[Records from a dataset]

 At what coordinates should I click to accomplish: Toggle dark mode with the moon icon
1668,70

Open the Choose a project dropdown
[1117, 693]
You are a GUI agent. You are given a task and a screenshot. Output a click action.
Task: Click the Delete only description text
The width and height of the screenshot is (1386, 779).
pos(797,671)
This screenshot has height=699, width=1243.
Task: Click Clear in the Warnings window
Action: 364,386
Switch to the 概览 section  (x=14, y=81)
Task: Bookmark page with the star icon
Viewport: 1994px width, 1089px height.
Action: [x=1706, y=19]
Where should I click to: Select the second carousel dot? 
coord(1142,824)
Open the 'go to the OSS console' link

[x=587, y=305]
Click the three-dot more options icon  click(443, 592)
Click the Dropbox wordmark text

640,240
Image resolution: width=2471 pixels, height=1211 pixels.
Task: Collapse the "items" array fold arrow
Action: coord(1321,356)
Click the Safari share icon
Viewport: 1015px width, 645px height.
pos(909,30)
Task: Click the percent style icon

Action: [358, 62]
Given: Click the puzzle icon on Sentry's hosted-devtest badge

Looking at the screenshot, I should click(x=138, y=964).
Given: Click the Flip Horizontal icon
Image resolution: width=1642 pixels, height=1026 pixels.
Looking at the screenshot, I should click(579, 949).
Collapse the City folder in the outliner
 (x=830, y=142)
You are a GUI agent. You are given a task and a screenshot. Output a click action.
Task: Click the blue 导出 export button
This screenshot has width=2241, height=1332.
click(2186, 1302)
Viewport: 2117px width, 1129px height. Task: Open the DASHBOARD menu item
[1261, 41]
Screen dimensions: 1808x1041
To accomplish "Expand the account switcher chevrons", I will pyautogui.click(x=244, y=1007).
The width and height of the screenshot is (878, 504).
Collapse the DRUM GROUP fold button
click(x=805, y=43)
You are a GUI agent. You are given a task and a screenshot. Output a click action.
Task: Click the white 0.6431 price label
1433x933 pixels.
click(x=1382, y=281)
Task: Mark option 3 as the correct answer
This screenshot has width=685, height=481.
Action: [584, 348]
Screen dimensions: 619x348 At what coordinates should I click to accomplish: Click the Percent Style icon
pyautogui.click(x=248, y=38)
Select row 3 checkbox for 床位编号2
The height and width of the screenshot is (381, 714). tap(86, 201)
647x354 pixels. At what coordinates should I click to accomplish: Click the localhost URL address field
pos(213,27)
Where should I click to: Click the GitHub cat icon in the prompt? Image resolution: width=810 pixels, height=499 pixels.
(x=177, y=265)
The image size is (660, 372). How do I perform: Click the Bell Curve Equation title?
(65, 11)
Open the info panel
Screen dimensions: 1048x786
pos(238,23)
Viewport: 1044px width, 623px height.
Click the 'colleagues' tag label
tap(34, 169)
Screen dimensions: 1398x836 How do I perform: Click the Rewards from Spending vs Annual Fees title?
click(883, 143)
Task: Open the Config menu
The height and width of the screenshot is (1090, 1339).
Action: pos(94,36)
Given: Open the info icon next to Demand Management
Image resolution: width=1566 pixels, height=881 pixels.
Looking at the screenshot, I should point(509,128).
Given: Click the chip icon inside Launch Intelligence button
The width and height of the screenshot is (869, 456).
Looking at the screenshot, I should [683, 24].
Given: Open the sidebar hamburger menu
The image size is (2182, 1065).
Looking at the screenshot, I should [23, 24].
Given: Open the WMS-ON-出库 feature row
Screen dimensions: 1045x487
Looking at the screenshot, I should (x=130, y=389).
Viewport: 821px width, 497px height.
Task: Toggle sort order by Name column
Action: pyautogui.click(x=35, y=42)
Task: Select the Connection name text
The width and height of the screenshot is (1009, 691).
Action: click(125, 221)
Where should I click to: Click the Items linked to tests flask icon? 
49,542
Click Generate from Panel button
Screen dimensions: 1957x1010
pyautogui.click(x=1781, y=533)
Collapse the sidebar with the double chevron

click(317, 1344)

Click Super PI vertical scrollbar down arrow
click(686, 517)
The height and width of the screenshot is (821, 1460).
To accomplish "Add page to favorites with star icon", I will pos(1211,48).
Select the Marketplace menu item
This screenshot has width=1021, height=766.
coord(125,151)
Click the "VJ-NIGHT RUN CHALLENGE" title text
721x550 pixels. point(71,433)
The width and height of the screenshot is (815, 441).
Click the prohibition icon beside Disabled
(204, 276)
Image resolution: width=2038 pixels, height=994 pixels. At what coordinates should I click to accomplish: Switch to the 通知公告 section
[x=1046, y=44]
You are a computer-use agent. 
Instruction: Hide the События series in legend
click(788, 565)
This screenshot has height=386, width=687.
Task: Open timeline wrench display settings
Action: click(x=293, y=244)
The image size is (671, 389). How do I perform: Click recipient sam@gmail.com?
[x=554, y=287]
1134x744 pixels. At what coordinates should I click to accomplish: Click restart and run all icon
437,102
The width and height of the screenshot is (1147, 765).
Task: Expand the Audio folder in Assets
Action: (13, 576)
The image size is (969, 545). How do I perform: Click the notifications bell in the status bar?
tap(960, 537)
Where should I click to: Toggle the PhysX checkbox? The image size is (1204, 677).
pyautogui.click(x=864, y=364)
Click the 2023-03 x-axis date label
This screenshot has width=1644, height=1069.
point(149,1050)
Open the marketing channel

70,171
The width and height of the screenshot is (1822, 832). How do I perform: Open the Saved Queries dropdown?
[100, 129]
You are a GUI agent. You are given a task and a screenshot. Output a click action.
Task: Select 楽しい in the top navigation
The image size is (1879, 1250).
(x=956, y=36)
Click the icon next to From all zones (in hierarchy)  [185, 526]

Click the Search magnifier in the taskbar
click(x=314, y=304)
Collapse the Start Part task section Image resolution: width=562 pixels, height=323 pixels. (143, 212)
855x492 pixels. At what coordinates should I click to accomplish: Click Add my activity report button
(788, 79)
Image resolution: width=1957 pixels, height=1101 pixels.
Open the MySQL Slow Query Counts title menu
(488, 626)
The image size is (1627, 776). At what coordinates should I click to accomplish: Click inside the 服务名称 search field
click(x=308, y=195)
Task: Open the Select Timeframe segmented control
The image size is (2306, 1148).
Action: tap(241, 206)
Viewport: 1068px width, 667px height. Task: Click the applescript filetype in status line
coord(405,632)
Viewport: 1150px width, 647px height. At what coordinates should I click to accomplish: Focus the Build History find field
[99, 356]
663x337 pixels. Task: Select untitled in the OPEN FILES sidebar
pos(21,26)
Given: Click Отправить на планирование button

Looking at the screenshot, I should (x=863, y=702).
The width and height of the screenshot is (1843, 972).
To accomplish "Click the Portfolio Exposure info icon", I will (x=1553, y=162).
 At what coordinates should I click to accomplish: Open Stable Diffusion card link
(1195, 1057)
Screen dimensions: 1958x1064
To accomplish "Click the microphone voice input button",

** THE PROBLEM **
If a line in the records above contains the word "info", copy it.

** TASK RESULT **
Open the info panel
Given: Open the info icon next to Demand Management
To accomplish "Click the Portfolio Exposure info icon", I will (x=1553, y=162).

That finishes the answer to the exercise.